Young farmer, Hallam Duckworth, owns The Dairyy at Honeydale.
Hallam graduated from Harper Adams University with a degree in agriculture and an ambition to own his own farm one day, but in the meantime he’s one of the first young farmers to gain hands-on experience here at FarmED.
Hallam does not come from a farming background but grew up a few miles from FarmED, in the village of Chadlington, and while at school, he worked for a livery yard. He became increasingly involved in the farming side of the business, which inspired him to go on to study agriculture. His degree involved a one year placement at a beef farm near Milton Keynes and his first full time job was on a dairy farm in Berkshire, where he worked for a year, before moving back home to work with a local farmer during lambing.
Hallam shares the frustration of many young, first generation farmers who struggle with access to land. This is one of the issues that FarmED aims to address, providing facilities and encouragement to new entrants in farming by providing opportunities to establish micro businesses in order to gain knowledge and experience and a foothold, which will enable them to progress onto bigger projects.
Hallam’s, trio of Fleckviehs and their calves, which arrived in spring 2021, marked the start of his microdairy venture. Fleckveihs are originally a three purpose breed, used for dairy, beef and draught and Hallam is as interested in the calves as the milk. Unlike more common dairies, where calves are separated from their mothers at birth, or within a couple of days, Hallam’s microdairy will allow the calves to run with their mothers. This is a system that’s called cow-calf dairying in the US.
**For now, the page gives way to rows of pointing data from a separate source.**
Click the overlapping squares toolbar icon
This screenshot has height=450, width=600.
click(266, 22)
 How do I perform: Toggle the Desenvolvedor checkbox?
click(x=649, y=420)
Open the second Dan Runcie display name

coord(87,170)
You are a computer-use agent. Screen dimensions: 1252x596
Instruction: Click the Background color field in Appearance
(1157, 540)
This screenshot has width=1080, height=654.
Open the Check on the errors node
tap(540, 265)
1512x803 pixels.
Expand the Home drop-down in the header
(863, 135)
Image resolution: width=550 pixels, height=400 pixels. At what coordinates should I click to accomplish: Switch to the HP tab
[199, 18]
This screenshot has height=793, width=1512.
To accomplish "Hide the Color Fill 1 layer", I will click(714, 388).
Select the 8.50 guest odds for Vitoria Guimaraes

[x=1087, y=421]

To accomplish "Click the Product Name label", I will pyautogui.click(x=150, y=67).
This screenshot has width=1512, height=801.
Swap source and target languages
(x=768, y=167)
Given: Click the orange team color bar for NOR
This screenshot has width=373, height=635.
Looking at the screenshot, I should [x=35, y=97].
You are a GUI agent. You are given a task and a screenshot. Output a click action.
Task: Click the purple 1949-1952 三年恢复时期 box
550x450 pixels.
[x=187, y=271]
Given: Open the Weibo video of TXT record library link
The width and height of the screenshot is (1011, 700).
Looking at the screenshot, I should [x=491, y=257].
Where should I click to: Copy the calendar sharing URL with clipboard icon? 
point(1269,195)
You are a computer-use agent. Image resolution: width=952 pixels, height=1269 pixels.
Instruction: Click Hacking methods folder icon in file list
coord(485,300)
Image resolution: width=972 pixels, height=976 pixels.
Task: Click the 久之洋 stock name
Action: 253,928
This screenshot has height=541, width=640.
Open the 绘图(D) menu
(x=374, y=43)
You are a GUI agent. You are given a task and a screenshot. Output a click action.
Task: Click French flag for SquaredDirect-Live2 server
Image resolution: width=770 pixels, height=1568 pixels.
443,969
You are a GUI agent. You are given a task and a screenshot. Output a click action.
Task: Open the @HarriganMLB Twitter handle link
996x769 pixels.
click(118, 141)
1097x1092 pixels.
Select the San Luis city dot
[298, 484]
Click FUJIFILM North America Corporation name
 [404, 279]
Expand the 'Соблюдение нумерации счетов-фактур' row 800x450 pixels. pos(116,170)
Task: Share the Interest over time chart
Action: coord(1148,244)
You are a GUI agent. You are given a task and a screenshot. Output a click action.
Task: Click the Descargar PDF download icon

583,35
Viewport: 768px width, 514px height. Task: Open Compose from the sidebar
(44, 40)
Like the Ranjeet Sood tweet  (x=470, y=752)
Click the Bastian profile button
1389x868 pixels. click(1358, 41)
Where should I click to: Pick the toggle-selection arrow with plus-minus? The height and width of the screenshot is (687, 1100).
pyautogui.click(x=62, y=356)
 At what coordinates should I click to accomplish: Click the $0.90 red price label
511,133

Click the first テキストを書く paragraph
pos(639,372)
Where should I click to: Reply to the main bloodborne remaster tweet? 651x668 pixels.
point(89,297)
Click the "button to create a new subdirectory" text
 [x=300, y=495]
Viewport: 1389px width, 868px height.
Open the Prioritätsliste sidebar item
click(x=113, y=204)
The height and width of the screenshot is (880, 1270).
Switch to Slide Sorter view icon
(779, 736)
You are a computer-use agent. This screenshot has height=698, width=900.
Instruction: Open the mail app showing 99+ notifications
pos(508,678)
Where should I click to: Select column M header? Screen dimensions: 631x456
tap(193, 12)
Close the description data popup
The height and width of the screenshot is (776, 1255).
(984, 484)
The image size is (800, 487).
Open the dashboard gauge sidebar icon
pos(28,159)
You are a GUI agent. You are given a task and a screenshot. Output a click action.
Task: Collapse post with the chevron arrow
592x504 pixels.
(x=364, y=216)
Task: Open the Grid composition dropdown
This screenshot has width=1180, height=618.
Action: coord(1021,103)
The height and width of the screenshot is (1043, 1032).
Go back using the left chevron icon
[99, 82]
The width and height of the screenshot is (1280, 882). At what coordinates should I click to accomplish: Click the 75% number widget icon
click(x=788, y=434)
In the first year, Hallam will be concentrating on producing pasteurised whole milk which will be sold in returnable glass bottles on a doorstep scheme - with collection from FarmED or through a similar box scheme already used by the Kitchen Garden People at FarmED. Running the dairy part time, fitting it around his work as a sheep farmer, also here at FarmED, Hallam will gauge demand as he experiments with running cows with their calves and builds his customer base. What he really wants to do, however, is diversify into ice cream.
‘I think it’s important to take every opportunity and to work hard,’ he says. ‘FarmED is so inspiring. There’s enormous potential to teach people about food production and farming and it’s exciting to be part of that.’